Reflection
This project exemplified my ability to humanize artificial intelligence, turning predictive analytics into practical, trusted decision tools.
By grounding design in empathy, field observation, and accessibility, I helped Air Canada move from reactive operations to data-driven, proactive performance management, showing how design can bridge the gap between machine intelligence and human judgment.
Client: Air Canada
Role: Product Designer | Human-Centered AI & Data Experience Design
Project Overview
Air Canada’s Operations team needed an intelligent, real-time application to monitor and improve on-time flight performance across its global network.
The goal was to design a data-driven, AI-powered platform that could anticipate delays, recommend proactive interventions, and help operations leaders coordinate resources efficiently, all through an intuitive, explainable interface.
The project brought together data scientists, operations analysts, and product teams to translate predictive machine-learning models into usable, human-centered insights for dispatchers, maintenance leads, and airport operations staff.
The Challenge
Airline operations are complex, with hundreds of interdependent factors affecting on-time performance, weather, crew scheduling, maintenance status, aircraft routing, and gate logistics.
Before this initiative, data and insights were scattered across multiple legacy tools, dashboards, and spreadsheets. The challenge was to turn AI predictions into actionable decisions, enabling operations staff to see, trust, and act on insights in real time.
I needed to bridge three difficult gaps:
- Technical: Translate ML model outputs into interpretable, user-friendly formats.
- Operational: Design workflows for fast-paced environments where seconds matter.
- Human: Build trust in AI recommendations through clarity, transparency, and explainability.
My Role & Contributions
As Lead Product Designer, I guided the end-to-end experience, from research and concept framing to interface design, prototyping, and accessibility validation.
1. Discovery & Research
- Conducted field research and contextual interviews with dispatchers, station managers, and operations controllers to map how delay decisions were made today.
- Partnered with data scientists to understand machine-learning model capabilities and the variables influencing OTP predictions.
- Synthesized insights into personas, service blueprints, and user journey maps representing decision flows across the network.
2. Experience Strategy
- Defined the core design challenge: enable teams to quickly understand why a delay might occur, how confident the system is, and what actions can prevent it.

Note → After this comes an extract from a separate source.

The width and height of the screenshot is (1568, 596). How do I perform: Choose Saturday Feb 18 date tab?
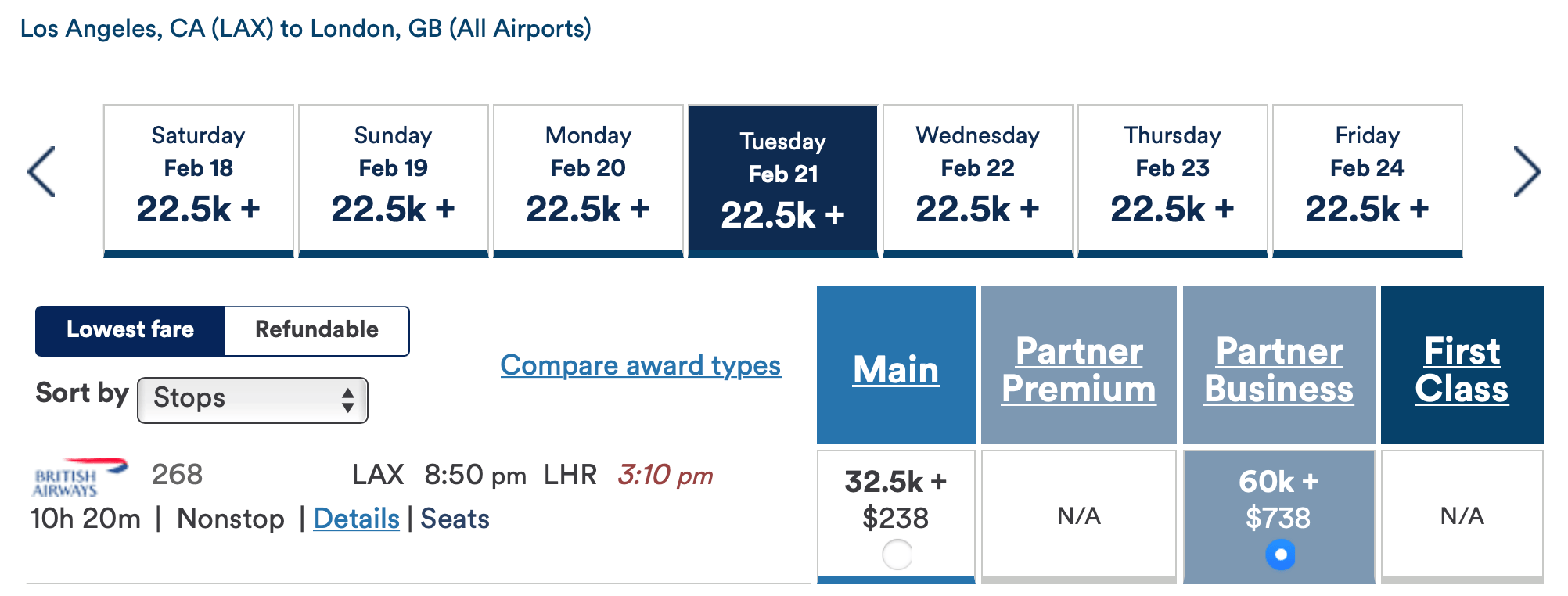(x=199, y=181)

- Developed information architecture and dashboard hierarchies prioritizing early warnings, root-cause analytics, and real-time status views.

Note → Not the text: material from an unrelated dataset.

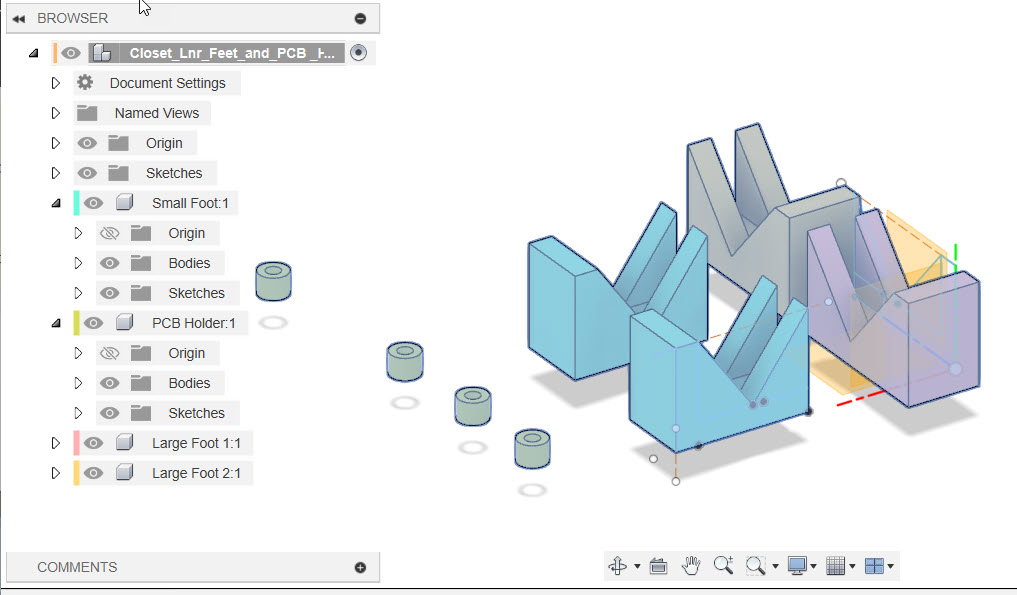1017x595 pixels.
Task: Activate the Zoom tool
Action: point(722,565)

- Created a trust framework for AI, emphasizing transparency (“confidence levels,” “factors contributing to delay”) over black-box predictions.

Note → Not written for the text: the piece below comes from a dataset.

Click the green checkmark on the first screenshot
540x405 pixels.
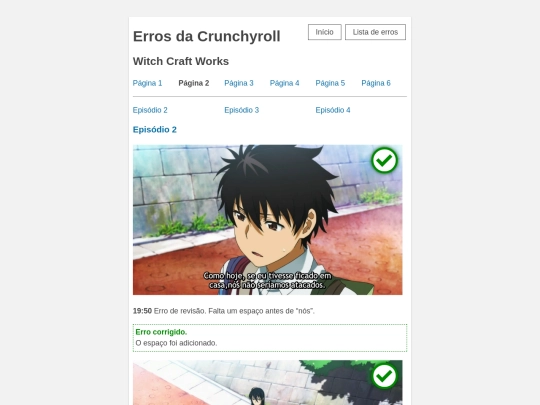pos(384,160)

3. Interaction Design & Prototyping
- Designed interactive dashboards visualizing flight networks, delay probabilities, and mitigation options.
- Created what-if simulation tools allowing users to test alternate crew or gate scenarios.
- Built data cards and alert panels that surfaced only relevant actions, reducing cognitive overload in high-pressure environments.
- Prototyped in Figma and FigJam, integrating with Air Canada’s internal design system and Microsoft Azure data pipelines.




4. Usability & Accessibility Testing
- Facilitated usability sessions with cross-functional teams under real-world operational conditions.
- Applied WCAG 2.1 AA accessibility standards, ensuring dashboards were usable on multiple screen types and assistive technologies.
- Iterated on visual encoding (color, shape, text) to make predictive data understandable under time-sensitive conditions.
5. Collaboration & Delivery
- Worked within Agile sprints in MS DevOps to manage stories, backlog items, and user requirements.
- Partnered closely with architects, developers, and QA to ensure data fidelity and interface responsiveness across deployments.
- Defined service-level success metrics (prediction accuracy, decision latency, and user trust indicators) to measure post-launch adoption.
Outcomes & Impact
- Delivered Air Canada’s first AI-powered operational performance dashboard, providing real-time predictive visibility across the network.
- Reduced average delay-response time by 20–25%, enabling proactive scheduling and resource reallocation.
- Increased trust in AI insights through clear design of confidence indicators and contextual explanations.
- Achieved full WCAG 2.1 AA compliance for accessibility across desktop displays in the operations center.
- Established a reusable design pattern library for predictive applications, now referenced in subsequent AI initiatives within Air Canada.